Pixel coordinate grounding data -
>>
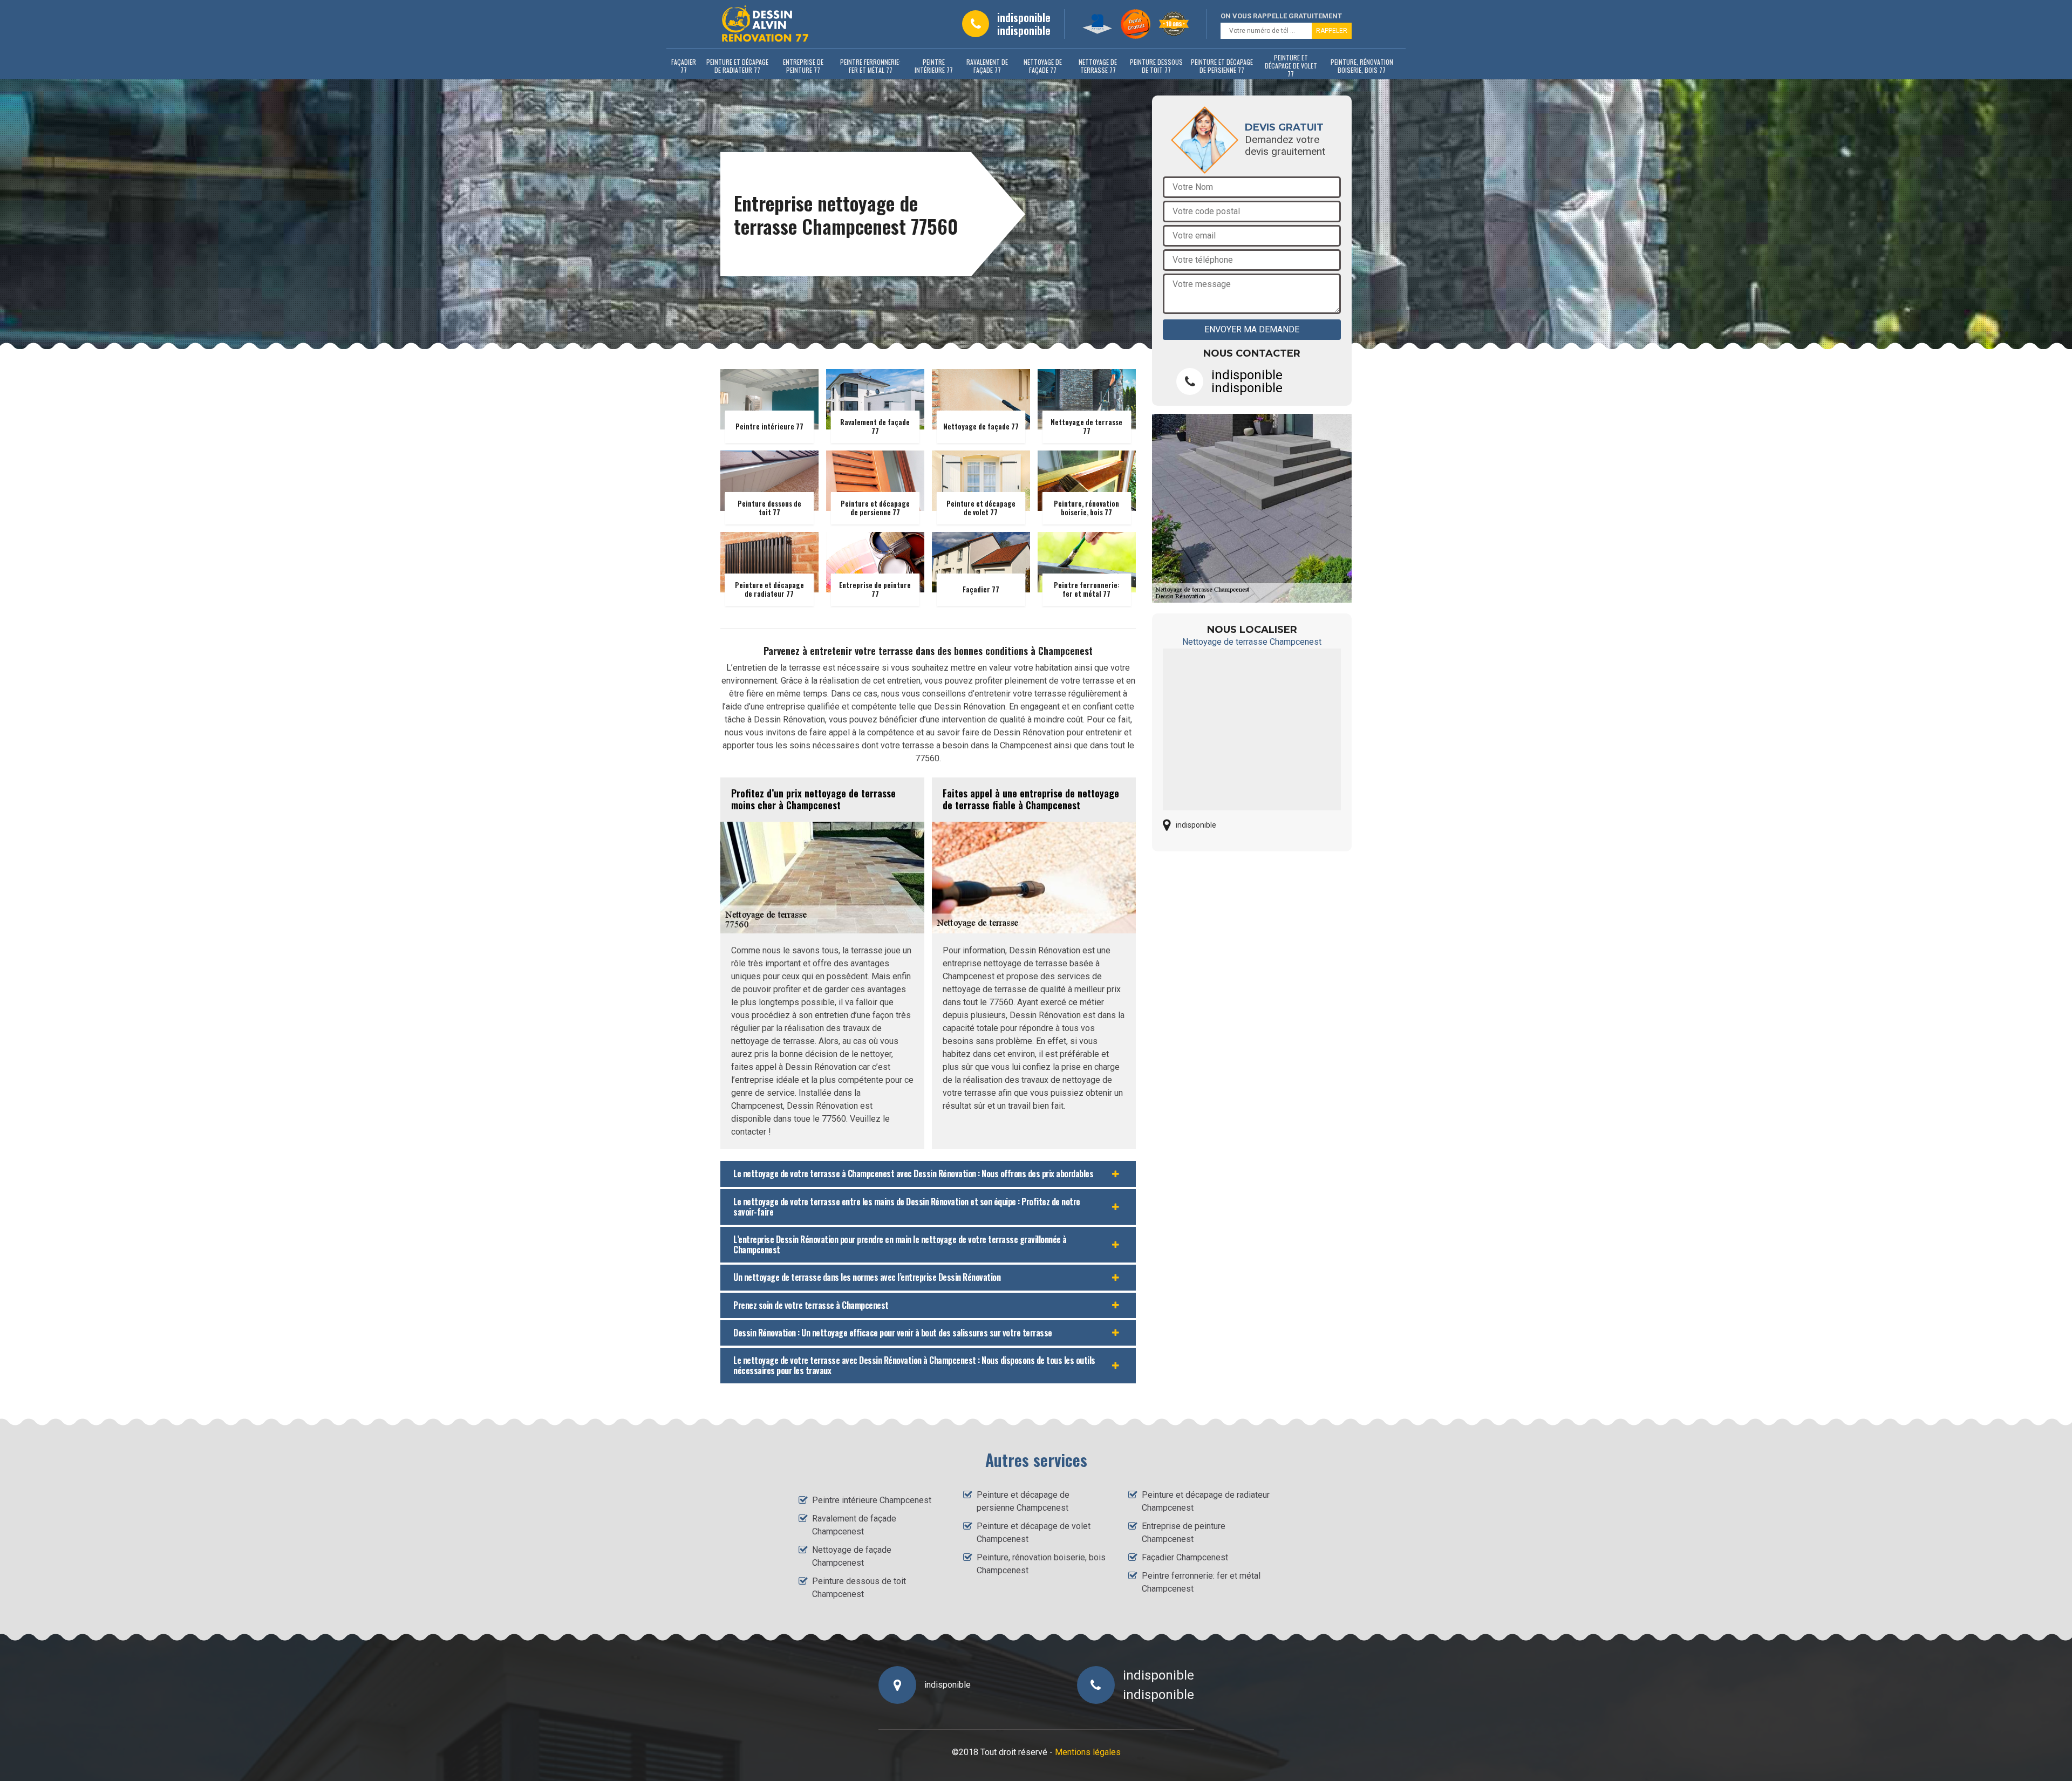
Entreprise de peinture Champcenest (1183, 1532)
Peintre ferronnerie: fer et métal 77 (870, 65)
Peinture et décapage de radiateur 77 (737, 65)
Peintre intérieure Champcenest (871, 1500)
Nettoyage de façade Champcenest (851, 1556)
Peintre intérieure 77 (934, 65)
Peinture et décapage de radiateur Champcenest (1206, 1501)
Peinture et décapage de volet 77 (1291, 65)
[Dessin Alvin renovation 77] (764, 24)
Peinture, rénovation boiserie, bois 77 (1362, 65)
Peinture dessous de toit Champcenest (859, 1587)
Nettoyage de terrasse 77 (1098, 65)
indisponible (1024, 17)
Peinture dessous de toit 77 (1156, 65)
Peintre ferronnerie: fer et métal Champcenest (1201, 1582)
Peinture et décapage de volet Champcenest (1033, 1532)
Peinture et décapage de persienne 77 (1222, 65)
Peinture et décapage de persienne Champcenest (1023, 1501)
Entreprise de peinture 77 (803, 65)
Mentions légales (1088, 1752)
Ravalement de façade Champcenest (854, 1525)
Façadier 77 (683, 65)
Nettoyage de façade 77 (1043, 65)
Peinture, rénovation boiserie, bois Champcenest (1041, 1563)
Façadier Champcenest (1185, 1557)
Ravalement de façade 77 (987, 65)
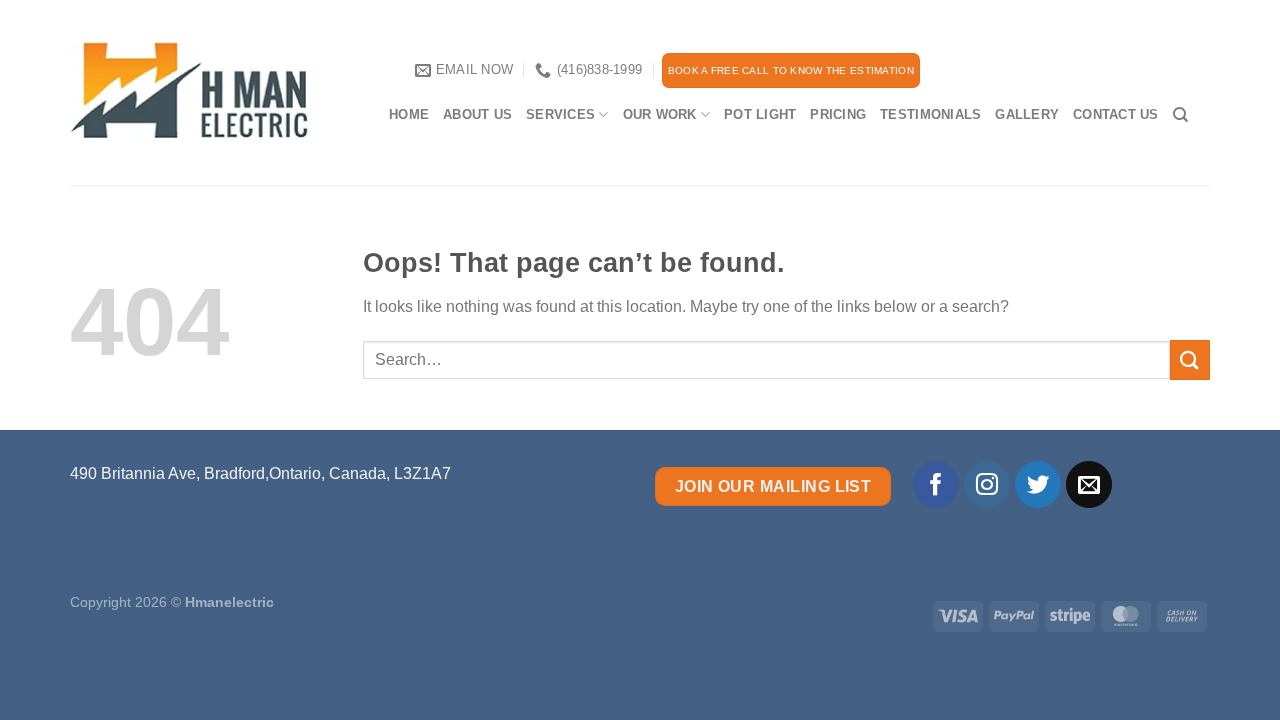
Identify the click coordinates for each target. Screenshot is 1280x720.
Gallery (1027, 114)
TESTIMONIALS (930, 114)
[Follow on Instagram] (987, 484)
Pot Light (760, 114)
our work (660, 114)
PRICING (838, 114)
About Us (477, 114)
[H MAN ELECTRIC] (214, 91)
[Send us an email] (1089, 484)
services (560, 114)
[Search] (1180, 115)
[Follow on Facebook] (936, 484)
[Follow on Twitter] (1038, 484)
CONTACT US (1116, 114)
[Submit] (1190, 359)
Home (409, 114)
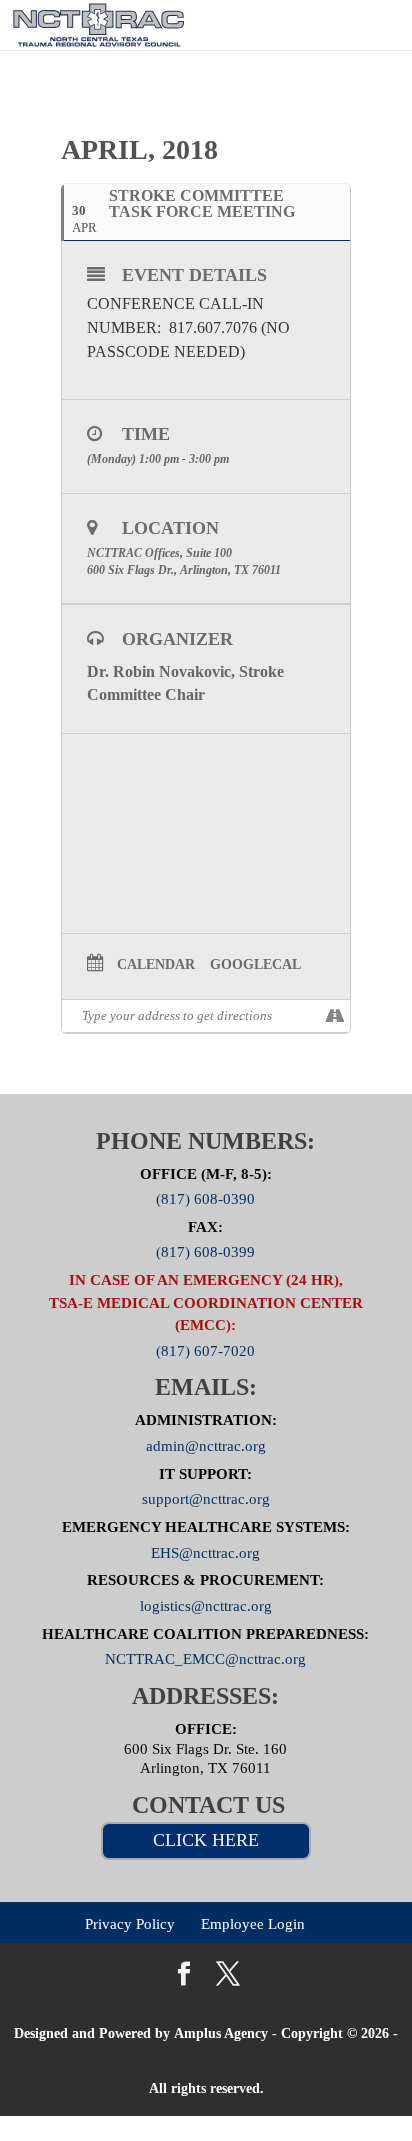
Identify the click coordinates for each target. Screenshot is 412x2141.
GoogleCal (255, 964)
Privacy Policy (130, 1924)
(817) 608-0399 (205, 1252)
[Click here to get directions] (334, 1016)
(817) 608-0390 (205, 1199)
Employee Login (253, 1924)
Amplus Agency (221, 2033)
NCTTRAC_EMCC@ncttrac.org (205, 1659)
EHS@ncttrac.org (205, 1552)
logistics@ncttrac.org (206, 1606)
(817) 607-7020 (205, 1350)
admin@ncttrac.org (206, 1445)
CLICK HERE (206, 1840)
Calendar (156, 964)
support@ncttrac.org (206, 1499)
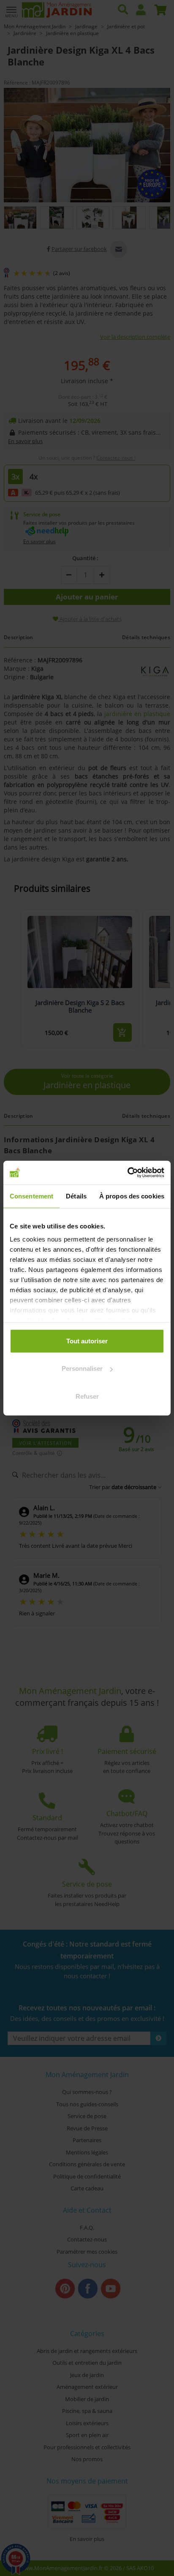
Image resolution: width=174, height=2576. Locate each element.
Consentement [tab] (31, 1195)
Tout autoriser (87, 1340)
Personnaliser (82, 1368)
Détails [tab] (76, 1195)
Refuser (87, 1396)
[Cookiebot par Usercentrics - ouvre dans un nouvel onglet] (127, 1172)
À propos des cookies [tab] (131, 1195)
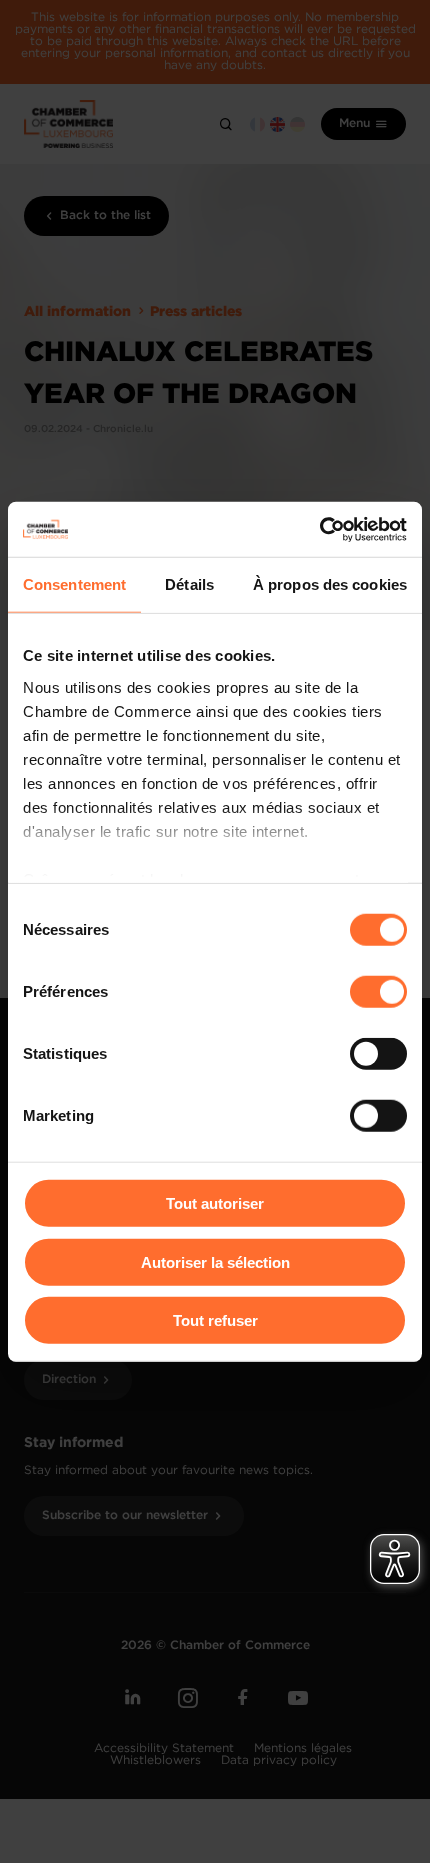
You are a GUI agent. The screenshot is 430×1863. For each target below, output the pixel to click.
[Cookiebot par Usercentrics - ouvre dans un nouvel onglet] (319, 529)
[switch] (378, 992)
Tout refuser (215, 1320)
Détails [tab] (189, 584)
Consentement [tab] (74, 584)
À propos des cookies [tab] (330, 584)
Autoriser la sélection (215, 1261)
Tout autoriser (215, 1203)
<<
Task directions - Work from the entries above. Set down exactly and only the lines from the line with "Ravalement de façade Champcenest (854, 1525)" to the line with "Pot Light (760, 114)", both included, and leave the pictures out.

Result of the task -
Ravalement de façade Champcenest (854, 1525)
Façadier 77 (683, 65)
Nettoyage de façade 77 (1043, 65)
Peinture, rénovation boiserie, bois Champcenest (1041, 1563)
Façadier Champcenest (1185, 1557)
Ravalement de façade 77 (987, 65)
Identify the click coordinates for each target. Screenshot is 1280x720.
Gallery (1027, 114)
TESTIMONIALS (930, 114)
[Follow on Instagram] (987, 484)
Pot Light (760, 114)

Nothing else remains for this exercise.